The aim of this study is to evaluate the significant factors influencing the overall survival (OS) and recurrence free survival (RFS) and make an attempt to develop a nomogram for predicting the prognosis of patients with genitourinary sarcoma (GS).
Data on adult GS from 1985 to 2010 were collected. The impact of clinical factors on OS and RFS were estimated by Kaplan-Meier (KM) analysis, and differences between groups were analyzed by the log-rank test. To establish a nomogram, all patients were randomly divided into a training set (n = 125) and a testing set (n = 63). Cox proportion hazard model was utilized to assess the prognostic effect of variables. Then, a nomogram was established to estimate 1-, 3-, and 5-year OS based on Cox regression model. Subsequently, the nomogram was validated by a training set and a validation set.

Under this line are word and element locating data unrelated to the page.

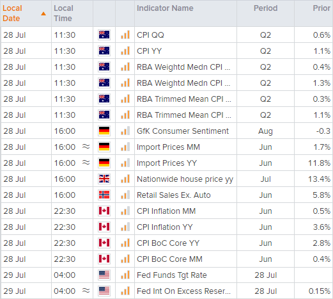Select the Nationwide house price yy entry

(185, 179)
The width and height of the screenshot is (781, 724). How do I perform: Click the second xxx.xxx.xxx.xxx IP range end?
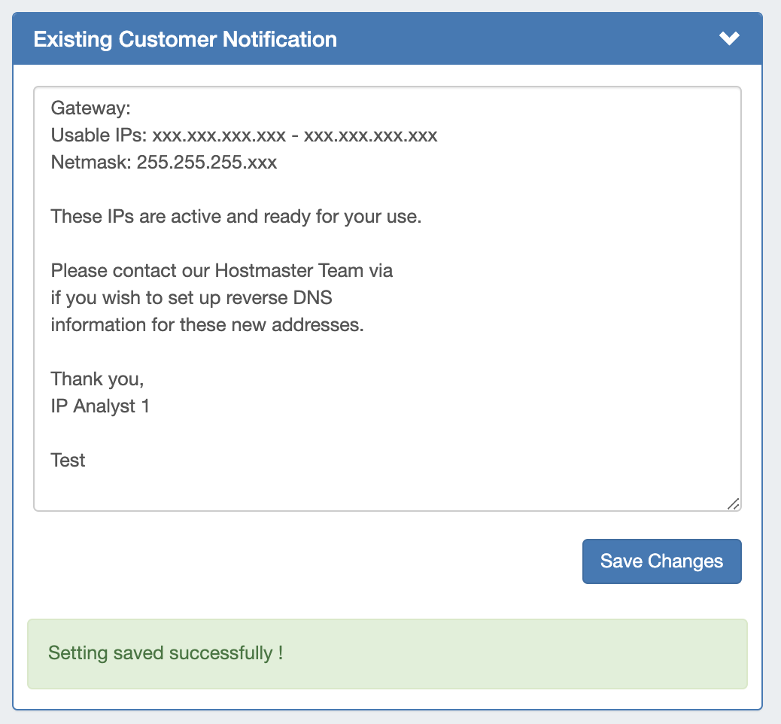[x=370, y=135]
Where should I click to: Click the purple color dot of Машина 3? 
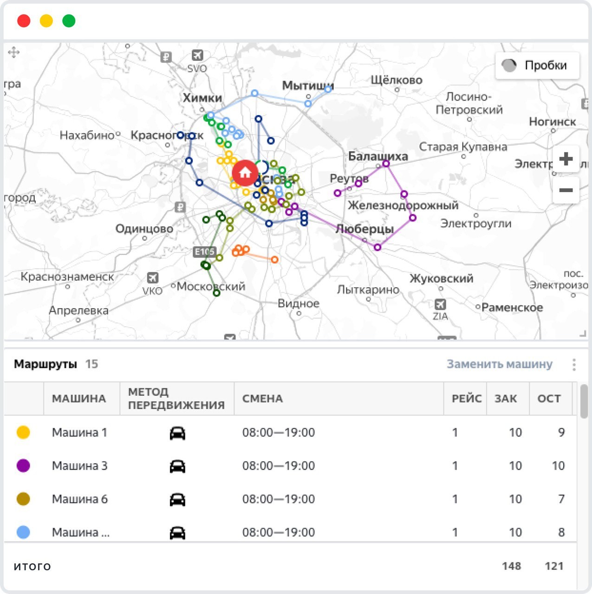[23, 466]
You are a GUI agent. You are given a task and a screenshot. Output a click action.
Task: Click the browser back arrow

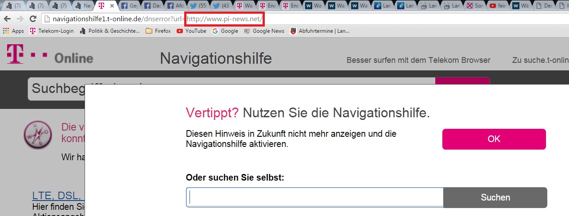pyautogui.click(x=7, y=19)
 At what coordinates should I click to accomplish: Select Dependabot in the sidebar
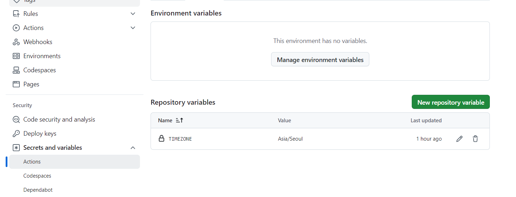pyautogui.click(x=38, y=190)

A total of 188 patients were enrolled into our study. Male patients with bladder sarcoma had better OS rather than RFS when stratified by gender (P = 0.022). Metabolism inhibitor According to hist is a group of extremely rare tumors with poor prognosis. Of all histological types, LMS is sensitive to chemotherapy. We highlighted the cardinal role of surgical resection and the importance of achieving negative margins. We identified the efficacy of chemotherapy for patients with positive margins and those without surgery as well. A nomogram is validated as an effective tool predicting short-term outcomes.

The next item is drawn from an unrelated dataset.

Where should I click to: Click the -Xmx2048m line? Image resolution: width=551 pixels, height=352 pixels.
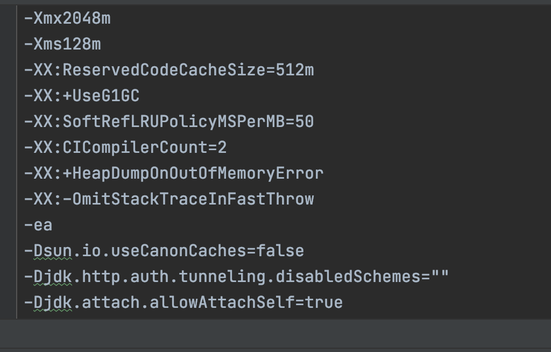coord(67,18)
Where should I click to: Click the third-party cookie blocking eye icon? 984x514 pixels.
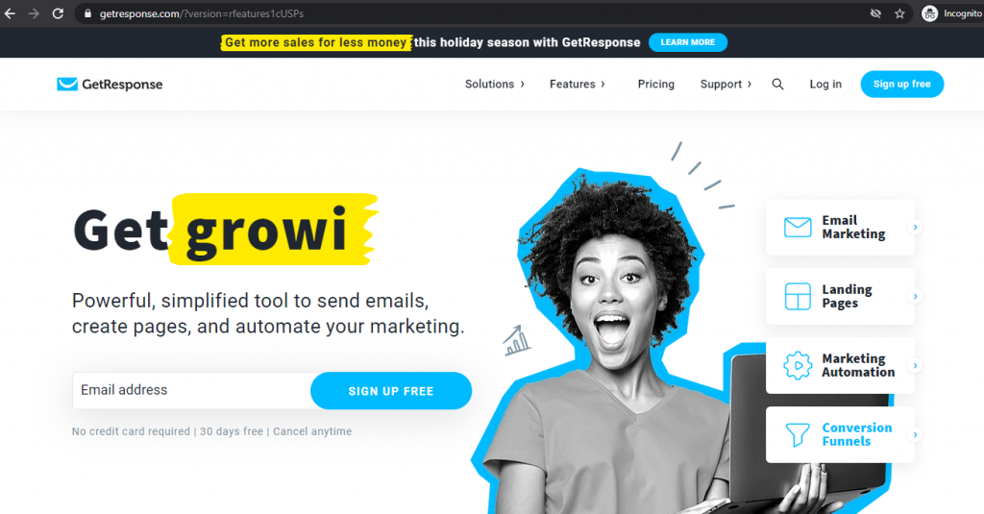[x=875, y=13]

Adults GS is a group of extremely rare tumors with poor prognosis. Of all histological types, LMS is sensitive to chemotherapy. We highlighted the cardinal role of surgical resection and the importance of achieving negative margins. We identified the efficacy of chemotherapy for patients with positive margins and those without surgery as well. A nomogram is validated as an effective tool predicting short-term outcomes.Lobectomy has been the standard surgical treatment for non-small cell lung cancer (NSCLC). Over the decades, with the dramatic development of radiographic tools, such as high-resolution computed tomography (HRCT), and the widespread practice of low-dose helical CT for screening, the number of cases diagnosed with small-cell lung cancers with ground glass opacity (GGO) at early stages has been increasing. Accordingly, mainly after 2000, many retrospective studies and prospective trials have shown that patients with lung adenocarcinoma with GGO have a good prognosis and may be candidates for sublobar resection. Previous studies indicated that HRCT findings including the maximum diameter of the tumor, GGO ratio, and a consolidation/tumor ratio (CTR) are simple and useful tools to predict tumor invasiveness and prognosis in patients with NSCLC with GGO. Thus, sublobar resection may be considered a "standard therapy" for peripheral GGO-dominant small-cell lung adenocarcinomas. Ultimately, some of such tumors might not require surgical resection.